Bank → Banco → Banque → Bank
Banking industry in India has a long history. It has travelled a long path to assume its present form. The banking industry in Indian started with small money lenders and has now large joint stock world class banks in its fold. The growth of banks in India is discussed below over two eras:
A) Pre-Independence Period
B) Post-Independence Period
A) Pre-Independence Period: Banking in its crude from is as old as authentic history. All throughout the period of India history, indigenous bankers and money lenders are recorded to have existed and carried on the business of banking and money lending on a large scale.
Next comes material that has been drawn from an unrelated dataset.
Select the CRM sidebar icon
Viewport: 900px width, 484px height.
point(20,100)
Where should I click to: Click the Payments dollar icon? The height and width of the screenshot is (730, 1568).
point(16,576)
Between 2000 and 1400 BC during the Vedic Period records of deposits and lending are found. Renowned Hindu Law giver Manu has dealt with the matter of deposits and pledges in section of his work. According to Manu – “a sensible man should deposit has money with a person of good family, or good conduct, will acquainted with the Law, veracious, having many relatives, wealthy and honourable”. Reference is also made to the same in Kautilya’s Arthashastra. The Indian banks enjoyed considerable public confidence and this can be gauged from fact that hundis were used from the days of Mahabharata. During the Moghul Period, the indigenous bankers were most prominent in connection with the financing of trade and use of instruments of trade. From the early Vedic period right through the Moghul period as well as that of the East India Company’s rule until the middle of the 19th Century, indigenous bankers were the hub of the Indian Financial System providing credit not only to the trade but also to the Government.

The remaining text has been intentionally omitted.